A visual canvas for mapping data pipelines and interactively tracing column-level dependencies.
Built for data analysts and engineers who want to draw how data flows rather than describe it in text.
When refactoring complex analytical scripts or parsing legacy repositories, the same bottleneck always appears: how to quickly trace the origin of a specific data attribute. Once a column passes through a sequence of joins, filters, renames, and custom transformations, its trail is easily lost in the codebase.
DataPav lets you build a visual graph of your pipeline and click any column to instantly highlight its full upstream path — all locally, with no backend or sign-up.
Drag columns between DataFrames to wire lineage edges:
Click any column to trace its full upstream path:
Search across all nodes and columns:
You need to modify the calculation logic of a user_segment column at the start of a script, but don't know where it gets renamed or used to compute downstream metrics like LTV. Map the script's core logic onto the canvas — clicking user_segment at the final output instantly isolates its lineage graph so you can refactor without breaking downstream dependencies.

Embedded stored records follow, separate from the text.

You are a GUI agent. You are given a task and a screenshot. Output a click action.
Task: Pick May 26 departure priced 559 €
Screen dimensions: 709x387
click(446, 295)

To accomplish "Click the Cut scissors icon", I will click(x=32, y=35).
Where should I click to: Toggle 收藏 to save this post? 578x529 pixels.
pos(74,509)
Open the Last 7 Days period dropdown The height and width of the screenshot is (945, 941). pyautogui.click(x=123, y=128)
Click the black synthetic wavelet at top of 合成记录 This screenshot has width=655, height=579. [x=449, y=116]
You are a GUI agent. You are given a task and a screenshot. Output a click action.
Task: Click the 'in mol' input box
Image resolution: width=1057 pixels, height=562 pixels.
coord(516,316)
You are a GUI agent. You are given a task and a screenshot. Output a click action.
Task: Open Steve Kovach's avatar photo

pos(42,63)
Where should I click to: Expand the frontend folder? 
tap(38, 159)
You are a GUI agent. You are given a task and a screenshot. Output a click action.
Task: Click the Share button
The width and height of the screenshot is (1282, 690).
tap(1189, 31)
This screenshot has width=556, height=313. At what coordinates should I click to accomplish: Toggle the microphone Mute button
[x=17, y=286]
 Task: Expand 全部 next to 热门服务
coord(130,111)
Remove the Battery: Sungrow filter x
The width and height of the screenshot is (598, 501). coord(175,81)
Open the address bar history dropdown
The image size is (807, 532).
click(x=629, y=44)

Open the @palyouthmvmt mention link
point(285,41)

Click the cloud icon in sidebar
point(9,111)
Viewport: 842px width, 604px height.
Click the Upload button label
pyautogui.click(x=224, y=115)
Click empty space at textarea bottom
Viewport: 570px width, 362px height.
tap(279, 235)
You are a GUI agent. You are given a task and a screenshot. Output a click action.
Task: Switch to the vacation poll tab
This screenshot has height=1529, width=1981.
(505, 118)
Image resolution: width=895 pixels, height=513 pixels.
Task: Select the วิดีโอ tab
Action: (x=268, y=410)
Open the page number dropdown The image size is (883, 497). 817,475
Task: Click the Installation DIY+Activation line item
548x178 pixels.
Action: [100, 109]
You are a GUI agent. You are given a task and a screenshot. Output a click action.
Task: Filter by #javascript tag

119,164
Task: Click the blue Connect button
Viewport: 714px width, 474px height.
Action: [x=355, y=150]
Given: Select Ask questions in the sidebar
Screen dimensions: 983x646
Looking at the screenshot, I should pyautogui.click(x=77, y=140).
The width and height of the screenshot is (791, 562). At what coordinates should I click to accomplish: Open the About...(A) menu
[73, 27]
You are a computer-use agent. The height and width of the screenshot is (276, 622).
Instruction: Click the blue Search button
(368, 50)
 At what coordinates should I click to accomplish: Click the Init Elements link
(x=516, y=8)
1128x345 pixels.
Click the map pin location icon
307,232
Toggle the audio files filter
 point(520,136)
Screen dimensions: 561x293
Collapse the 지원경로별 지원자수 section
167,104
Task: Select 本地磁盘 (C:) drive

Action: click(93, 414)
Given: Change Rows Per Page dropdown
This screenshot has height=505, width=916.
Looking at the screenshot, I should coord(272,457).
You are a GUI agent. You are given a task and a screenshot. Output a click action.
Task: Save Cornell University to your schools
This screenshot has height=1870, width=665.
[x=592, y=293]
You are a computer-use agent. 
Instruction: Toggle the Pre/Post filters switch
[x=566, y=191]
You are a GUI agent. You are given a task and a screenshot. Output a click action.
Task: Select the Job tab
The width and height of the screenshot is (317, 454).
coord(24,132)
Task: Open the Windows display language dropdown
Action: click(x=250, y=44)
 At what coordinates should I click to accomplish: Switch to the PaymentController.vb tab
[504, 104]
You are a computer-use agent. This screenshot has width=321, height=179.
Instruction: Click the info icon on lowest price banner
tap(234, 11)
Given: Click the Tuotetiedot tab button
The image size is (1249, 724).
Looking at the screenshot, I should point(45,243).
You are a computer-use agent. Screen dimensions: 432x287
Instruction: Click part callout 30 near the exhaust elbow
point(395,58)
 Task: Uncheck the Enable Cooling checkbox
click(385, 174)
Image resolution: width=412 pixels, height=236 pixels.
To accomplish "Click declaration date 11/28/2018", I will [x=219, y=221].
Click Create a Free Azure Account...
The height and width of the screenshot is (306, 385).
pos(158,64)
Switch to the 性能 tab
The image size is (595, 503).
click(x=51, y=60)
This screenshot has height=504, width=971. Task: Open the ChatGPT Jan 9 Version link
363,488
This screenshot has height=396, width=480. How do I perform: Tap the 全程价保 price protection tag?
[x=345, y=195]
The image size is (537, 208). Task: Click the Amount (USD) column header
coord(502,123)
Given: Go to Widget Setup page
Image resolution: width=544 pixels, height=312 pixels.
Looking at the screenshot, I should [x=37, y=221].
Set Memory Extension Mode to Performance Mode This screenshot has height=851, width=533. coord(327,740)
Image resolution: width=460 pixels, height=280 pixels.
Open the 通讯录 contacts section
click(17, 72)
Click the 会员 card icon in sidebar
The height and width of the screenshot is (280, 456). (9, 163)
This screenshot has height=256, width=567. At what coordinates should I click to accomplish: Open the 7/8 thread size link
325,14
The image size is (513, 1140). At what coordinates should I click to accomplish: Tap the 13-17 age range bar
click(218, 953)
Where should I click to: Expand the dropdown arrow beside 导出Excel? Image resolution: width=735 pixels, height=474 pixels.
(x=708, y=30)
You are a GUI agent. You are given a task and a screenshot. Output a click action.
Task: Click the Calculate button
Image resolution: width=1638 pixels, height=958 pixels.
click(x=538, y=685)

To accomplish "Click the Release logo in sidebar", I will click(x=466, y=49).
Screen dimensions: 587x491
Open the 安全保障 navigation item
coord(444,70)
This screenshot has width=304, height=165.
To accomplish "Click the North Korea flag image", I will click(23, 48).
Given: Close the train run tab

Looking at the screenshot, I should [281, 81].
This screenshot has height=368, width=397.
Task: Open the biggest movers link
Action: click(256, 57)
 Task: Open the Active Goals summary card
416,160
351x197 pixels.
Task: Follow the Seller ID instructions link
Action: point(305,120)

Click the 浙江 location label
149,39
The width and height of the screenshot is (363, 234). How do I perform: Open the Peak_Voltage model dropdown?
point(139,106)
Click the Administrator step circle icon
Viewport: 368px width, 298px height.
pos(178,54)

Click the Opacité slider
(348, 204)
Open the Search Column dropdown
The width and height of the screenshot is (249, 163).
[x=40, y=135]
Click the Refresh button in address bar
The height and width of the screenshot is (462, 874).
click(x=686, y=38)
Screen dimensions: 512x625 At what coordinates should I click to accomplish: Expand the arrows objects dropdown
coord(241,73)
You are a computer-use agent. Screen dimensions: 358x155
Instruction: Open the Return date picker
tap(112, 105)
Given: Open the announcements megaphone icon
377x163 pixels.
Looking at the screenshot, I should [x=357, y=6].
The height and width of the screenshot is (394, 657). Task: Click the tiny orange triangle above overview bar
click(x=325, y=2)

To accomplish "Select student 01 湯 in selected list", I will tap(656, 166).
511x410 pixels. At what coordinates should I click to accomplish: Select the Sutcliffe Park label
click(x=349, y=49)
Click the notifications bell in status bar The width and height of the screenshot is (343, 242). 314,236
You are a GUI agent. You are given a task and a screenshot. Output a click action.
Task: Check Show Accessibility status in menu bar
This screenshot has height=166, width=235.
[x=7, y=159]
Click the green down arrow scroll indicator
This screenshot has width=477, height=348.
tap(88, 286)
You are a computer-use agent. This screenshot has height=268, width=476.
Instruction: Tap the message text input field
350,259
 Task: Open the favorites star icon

A final query produces an adjusted metric like revenue_adjusted across hundreds of lines and multiple CTEs. Instead of parsing the SQL from bottom to top, model the query visually: use Merge nodes for JOIN keys and Filter nodes for WHERE clauses. The origin of any metric becomes visible at a single glance.
Unused columns (large string fields, temporary metadata, redundant IDs) bloat RAM across in-memory pipelines. Trace the lineage of any attribute to instantly see if it ever reaches a downstream aggregation or export. If it leads to a dead end, safely drop it early with .drop(columns=[...]).
| Node | Purpose |
|---|---|
| DataFrame | Table with typed columns — the main building block |
| Merge | Visual JOIN with key pairs and join type (inner / left / right / outer) |
| Filter | Multi-condition WHERE builder with @column syntax |
| Transform | Type casts, fillna, drop columns, drop duplicates |
| Rename | Column rename mappings |
| GroupBy | Group-by keys + aggregations (sum, mean, count, nunique…) |
| Function | Free-form transformation with named inputs, outputs, and pass-through linking |
| Comment | Resizable sticky note with @ref highlighting |
- Column-level lineage — drag a column from one DataFrame onto another to copy it and auto-draw a lineage edge
- Attribute Tracker
◎— click any column to highlight its full upstream/downstream path; everything else fades out - Search
⌘K— fuzzy search across all node labels and column names - Auto-layout — one-click dagre LR arrangement
- Undo / Redo — full history (50 snapshots)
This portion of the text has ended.